→ WHAT THE TASK REQUIRES
Exactly the lines from the line with "You are a computer-use" through the final line of the records below, both ends included, are to be set down. Do not include pictures.

[Pixel coordinate grounding data]

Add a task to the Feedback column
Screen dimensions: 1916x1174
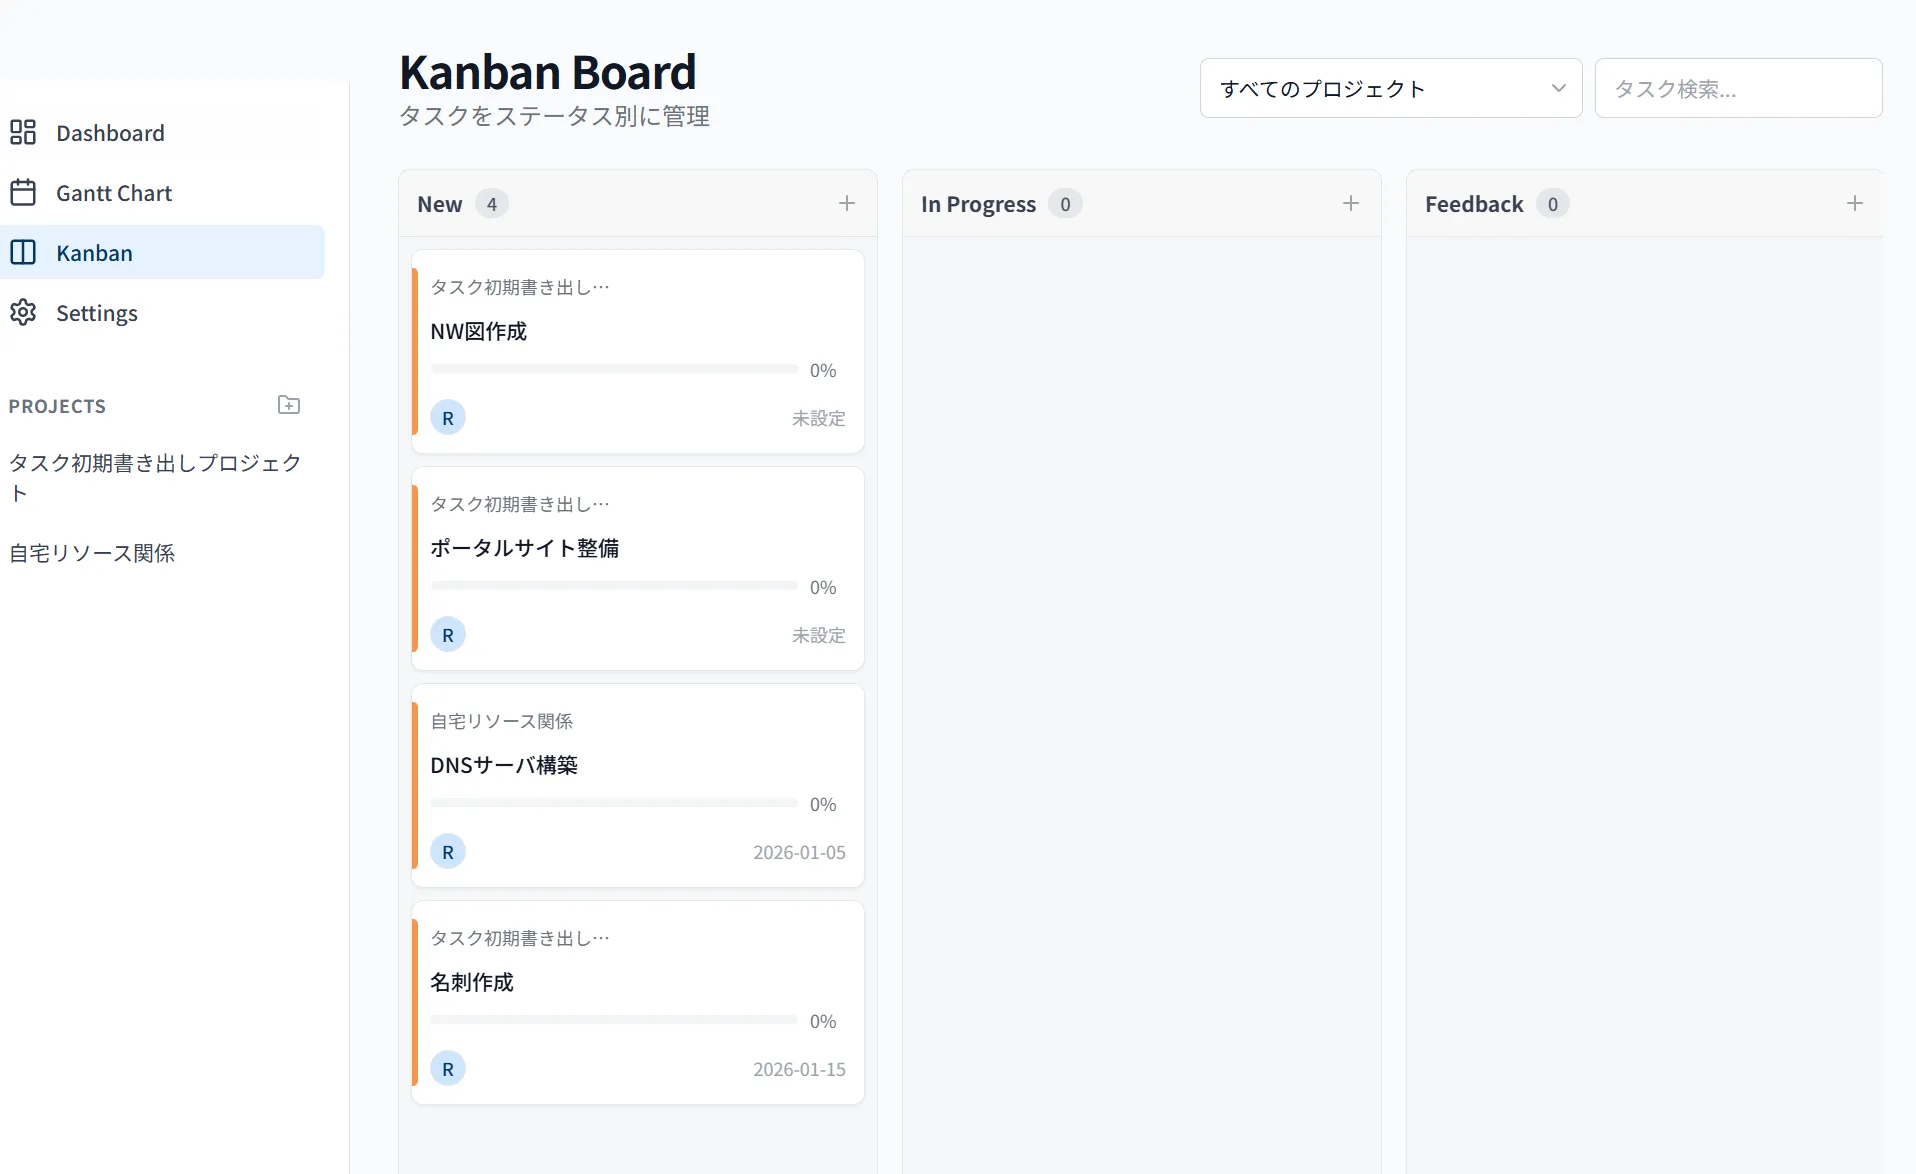tap(1855, 203)
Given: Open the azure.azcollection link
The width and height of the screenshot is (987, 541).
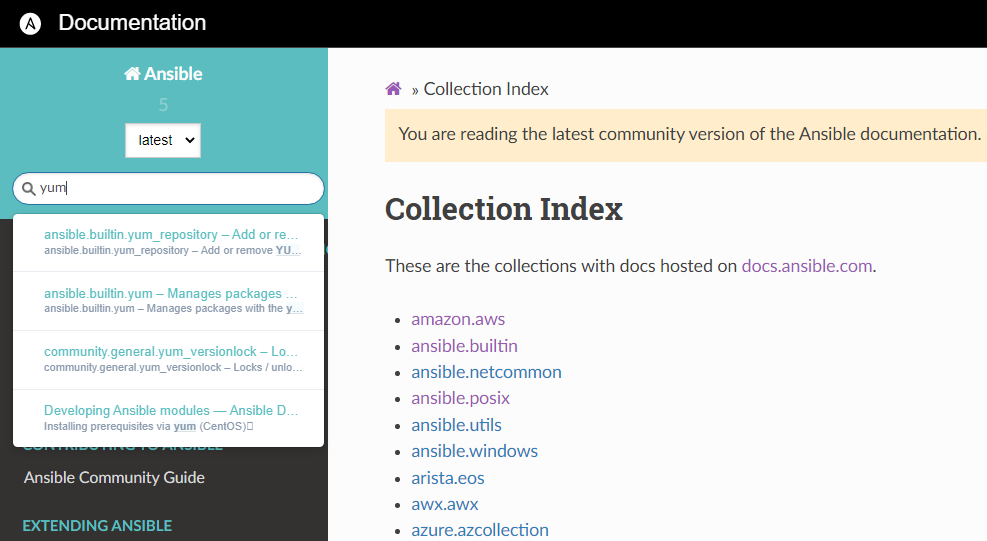Looking at the screenshot, I should 479,530.
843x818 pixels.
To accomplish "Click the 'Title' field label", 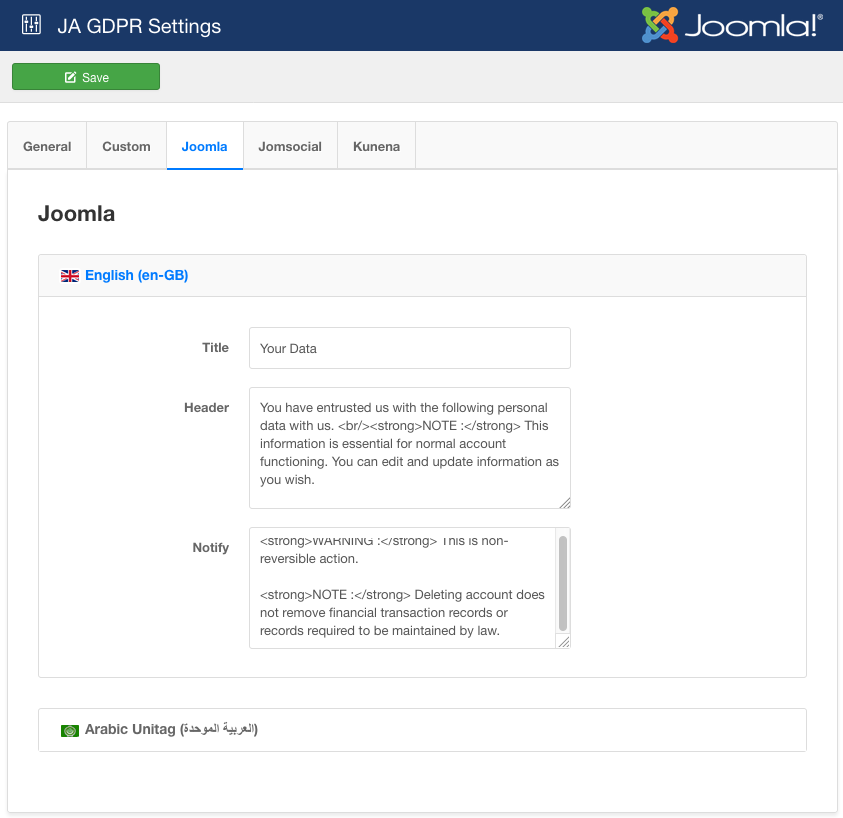I will pos(215,347).
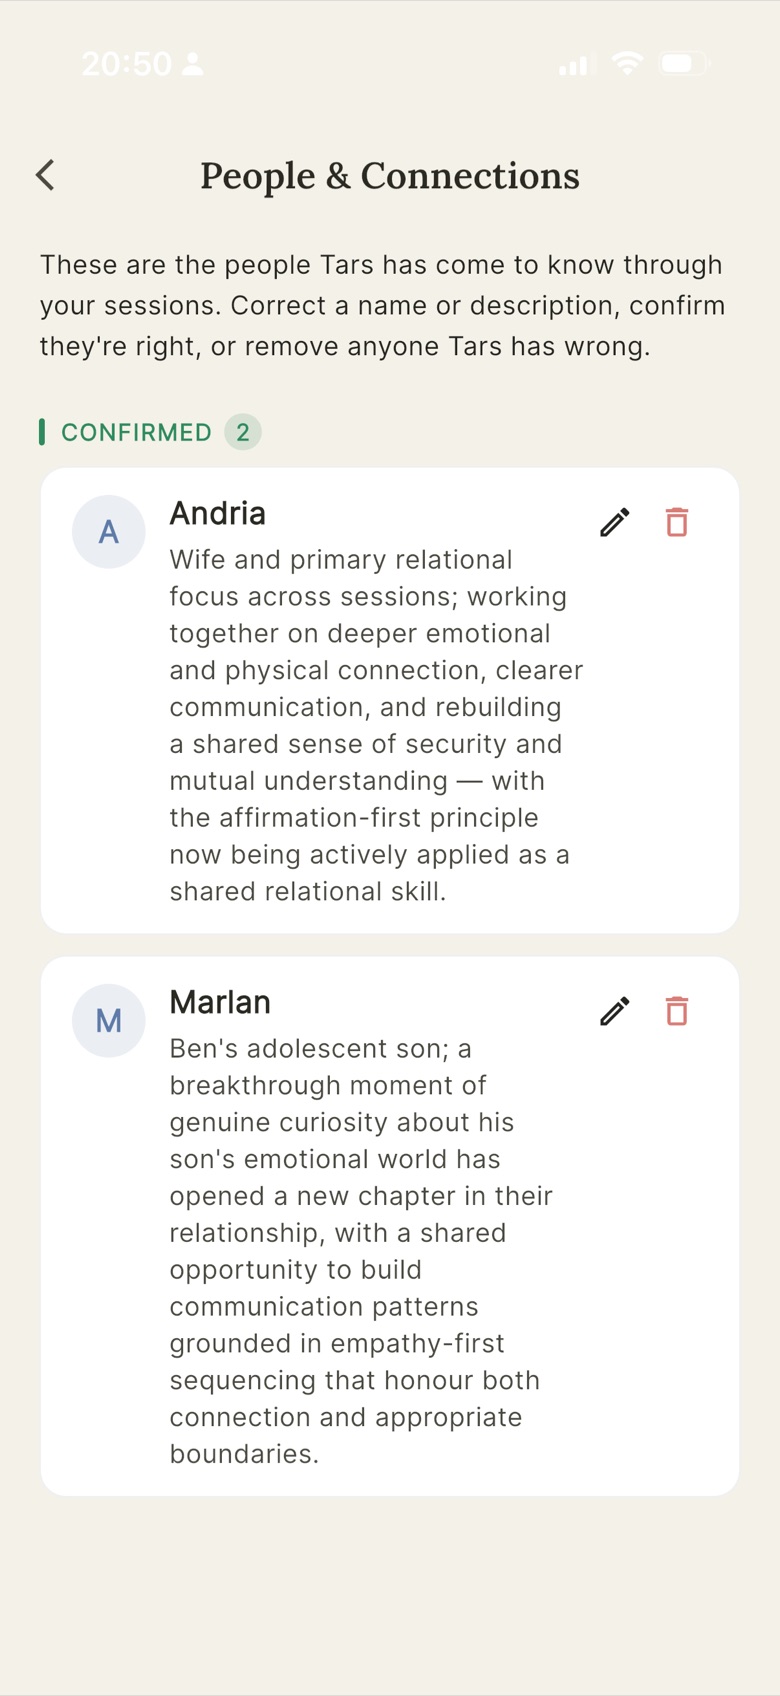Tap the 20:50 clock in the status bar
Screen dimensions: 780x1696
point(127,64)
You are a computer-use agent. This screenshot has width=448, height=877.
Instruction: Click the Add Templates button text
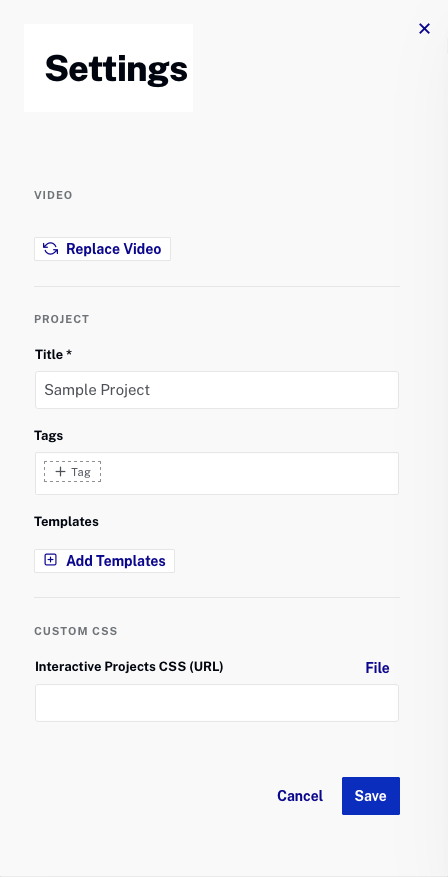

→ EXERCISE RESPONSE
You are a computer-use agent. This screenshot has width=448, height=877.
Instruction: Click the Add Templates button text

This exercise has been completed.